## Raw data
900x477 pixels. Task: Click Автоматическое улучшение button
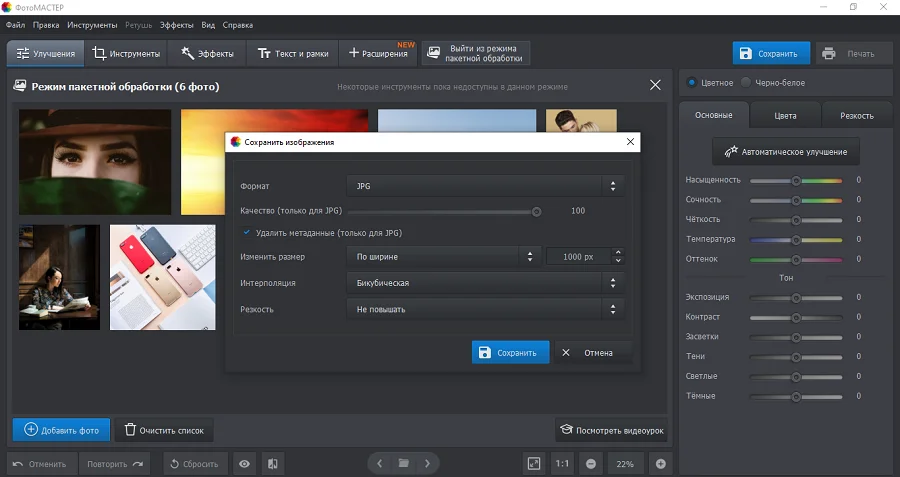[785, 152]
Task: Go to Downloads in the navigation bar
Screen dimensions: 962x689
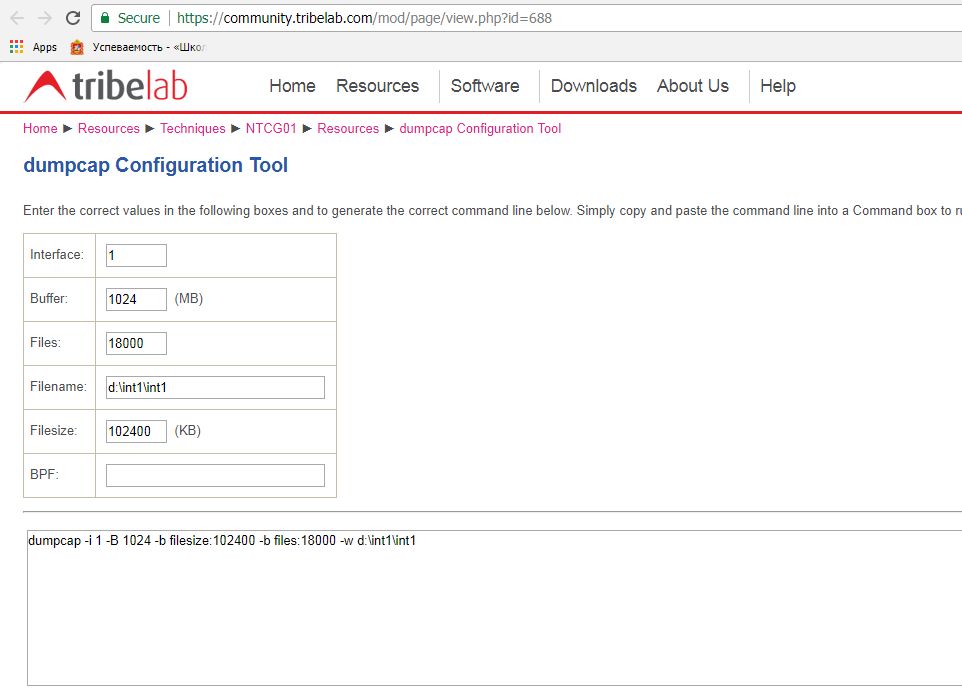Action: pyautogui.click(x=593, y=86)
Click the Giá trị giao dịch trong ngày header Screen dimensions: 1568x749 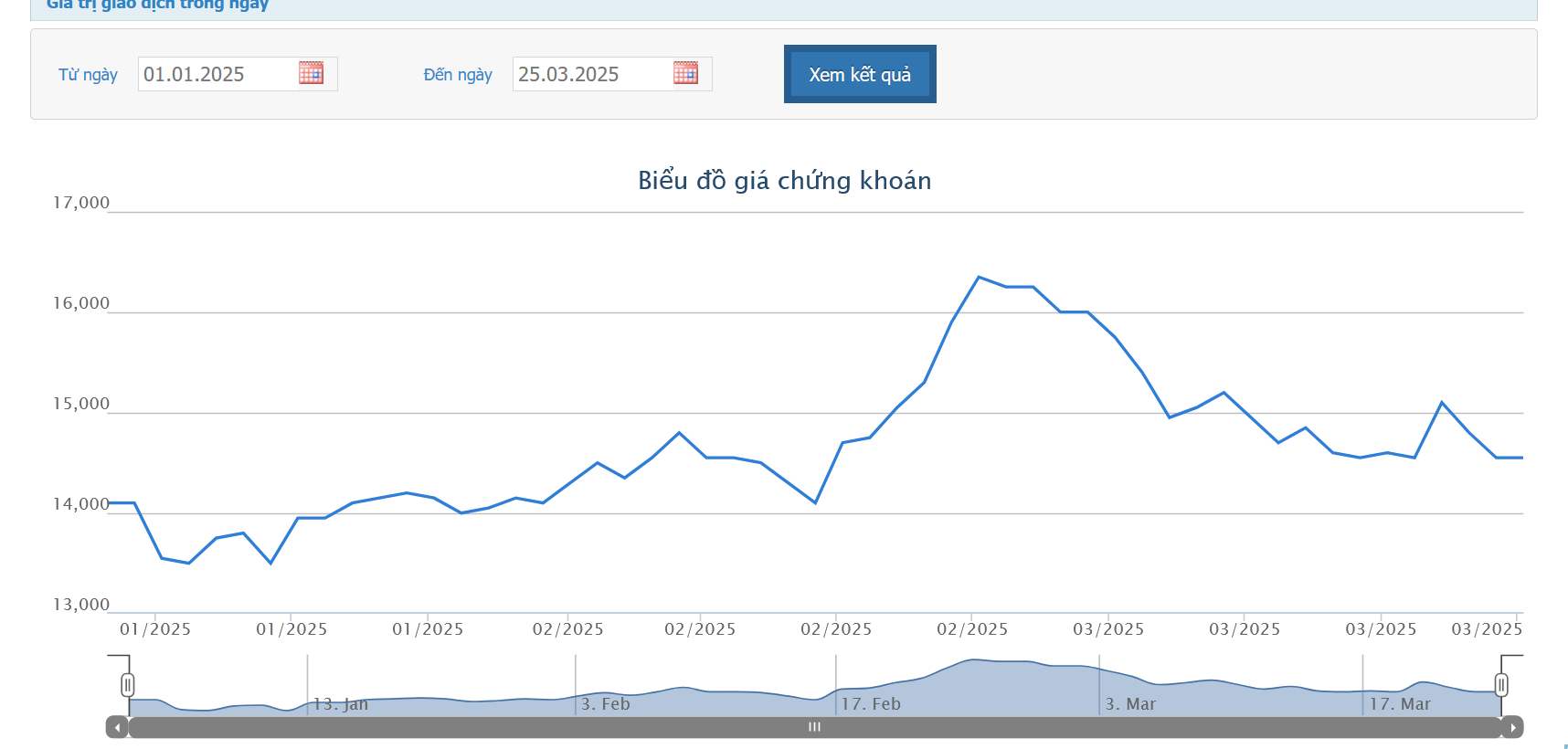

## Objective
Copy every line of the records above word for word, omitting the pictures.

## The completed task
900x477 pixels. Task: Click Автоматическое улучшение button
[785, 152]
Task: Go to Downloads in the navigation bar
Screen dimensions: 962x689
Action: pyautogui.click(x=593, y=86)
Click the Giá trị giao dịch trong ngày header Screen dimensions: 1568x749 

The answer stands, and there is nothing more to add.